[Source data]
^^^^
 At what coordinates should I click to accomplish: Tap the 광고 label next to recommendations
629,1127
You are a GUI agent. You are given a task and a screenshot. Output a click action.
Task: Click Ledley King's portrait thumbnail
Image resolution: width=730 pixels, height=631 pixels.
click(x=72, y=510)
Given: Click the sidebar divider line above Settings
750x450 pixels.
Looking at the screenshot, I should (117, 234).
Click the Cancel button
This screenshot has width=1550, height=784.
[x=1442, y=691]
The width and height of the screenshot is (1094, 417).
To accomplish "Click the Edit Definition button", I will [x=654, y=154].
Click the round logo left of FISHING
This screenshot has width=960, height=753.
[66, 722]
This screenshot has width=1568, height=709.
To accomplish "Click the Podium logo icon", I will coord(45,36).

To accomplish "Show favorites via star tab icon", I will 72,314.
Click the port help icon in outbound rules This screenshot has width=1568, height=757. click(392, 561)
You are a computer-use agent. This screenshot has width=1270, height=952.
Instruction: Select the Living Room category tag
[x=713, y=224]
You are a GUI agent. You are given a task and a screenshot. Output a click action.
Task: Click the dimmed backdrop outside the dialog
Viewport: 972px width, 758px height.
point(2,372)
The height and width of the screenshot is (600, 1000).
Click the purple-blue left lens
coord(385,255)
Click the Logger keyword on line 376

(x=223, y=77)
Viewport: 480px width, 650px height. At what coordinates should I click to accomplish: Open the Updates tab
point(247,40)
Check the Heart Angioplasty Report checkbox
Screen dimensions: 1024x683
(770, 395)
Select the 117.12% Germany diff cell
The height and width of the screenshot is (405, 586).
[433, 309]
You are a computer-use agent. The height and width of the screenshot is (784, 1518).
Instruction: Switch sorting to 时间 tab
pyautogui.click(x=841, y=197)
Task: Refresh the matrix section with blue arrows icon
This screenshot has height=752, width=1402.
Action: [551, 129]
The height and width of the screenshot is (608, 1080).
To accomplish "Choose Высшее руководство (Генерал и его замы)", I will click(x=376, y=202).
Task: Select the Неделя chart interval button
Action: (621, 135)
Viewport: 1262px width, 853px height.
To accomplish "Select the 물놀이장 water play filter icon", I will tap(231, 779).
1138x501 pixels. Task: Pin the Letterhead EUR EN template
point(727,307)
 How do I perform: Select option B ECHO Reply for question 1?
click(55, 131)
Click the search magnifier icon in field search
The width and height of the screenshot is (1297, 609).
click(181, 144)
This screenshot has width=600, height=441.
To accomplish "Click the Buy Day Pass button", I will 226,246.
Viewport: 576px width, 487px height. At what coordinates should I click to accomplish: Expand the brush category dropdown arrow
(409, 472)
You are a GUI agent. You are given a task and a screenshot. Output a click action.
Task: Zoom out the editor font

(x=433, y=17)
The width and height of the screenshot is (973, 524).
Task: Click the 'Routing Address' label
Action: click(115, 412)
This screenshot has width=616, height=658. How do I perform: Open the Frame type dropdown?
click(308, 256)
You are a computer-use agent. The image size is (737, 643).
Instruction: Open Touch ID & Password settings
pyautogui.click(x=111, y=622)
^^^^
Repeat all of the records above exactly as they appear.

• **FINISHED EXERCISE**:
 At what coordinates should I click to accomplish: Tap the 광고 label next to recommendations
629,1127
You are a GUI agent. You are given a task and a screenshot. Output a click action.
Task: Click Ledley King's portrait thumbnail
Image resolution: width=730 pixels, height=631 pixels.
click(x=72, y=510)
Given: Click the sidebar divider line above Settings
750x450 pixels.
Looking at the screenshot, I should (117, 234).
Click the Cancel button
This screenshot has width=1550, height=784.
[x=1442, y=691]
The width and height of the screenshot is (1094, 417).
To accomplish "Click the Edit Definition button", I will [x=654, y=154].
Click the round logo left of FISHING
This screenshot has width=960, height=753.
[66, 722]
This screenshot has width=1568, height=709.
To accomplish "Click the Podium logo icon", I will coord(45,36).

To accomplish "Show favorites via star tab icon", I will 72,314.
Click the port help icon in outbound rules This screenshot has width=1568, height=757. click(392, 561)
You are a computer-use agent. This screenshot has width=1270, height=952.
Instruction: Select the Living Room category tag
[x=713, y=224]
You are a GUI agent. You are given a task and a screenshot. Output a click action.
Task: Click the dimmed backdrop outside the dialog
Viewport: 972px width, 758px height.
point(2,372)
The height and width of the screenshot is (600, 1000).
Click the purple-blue left lens
coord(385,255)
Click the Logger keyword on line 376

(x=223, y=77)
Viewport: 480px width, 650px height. At what coordinates should I click to accomplish: Open the Updates tab
point(247,40)
Check the Heart Angioplasty Report checkbox
Screen dimensions: 1024x683
(770, 395)
Select the 117.12% Germany diff cell
The height and width of the screenshot is (405, 586).
[433, 309]
You are a computer-use agent. The height and width of the screenshot is (784, 1518).
Instruction: Switch sorting to 时间 tab
pyautogui.click(x=841, y=197)
Task: Refresh the matrix section with blue arrows icon
This screenshot has height=752, width=1402.
Action: [551, 129]
The height and width of the screenshot is (608, 1080).
To accomplish "Choose Высшее руководство (Генерал и его замы)", I will click(x=376, y=202).
Task: Select the Неделя chart interval button
Action: (621, 135)
Viewport: 1262px width, 853px height.
To accomplish "Select the 물놀이장 water play filter icon", I will tap(231, 779).
1138x501 pixels. Task: Pin the Letterhead EUR EN template
point(727,307)
 How do I perform: Select option B ECHO Reply for question 1?
click(55, 131)
Click the search magnifier icon in field search
The width and height of the screenshot is (1297, 609).
click(181, 144)
This screenshot has width=600, height=441.
To accomplish "Click the Buy Day Pass button", I will 226,246.
Viewport: 576px width, 487px height. At what coordinates should I click to accomplish: Expand the brush category dropdown arrow
(409, 472)
You are a GUI agent. You are given a task and a screenshot. Output a click action.
Task: Zoom out the editor font

(x=433, y=17)
The width and height of the screenshot is (973, 524).
Task: Click the 'Routing Address' label
Action: click(115, 412)
This screenshot has width=616, height=658. How do I perform: Open the Frame type dropdown?
click(308, 256)
You are a computer-use agent. The image size is (737, 643).
Instruction: Open Touch ID & Password settings
pyautogui.click(x=111, y=622)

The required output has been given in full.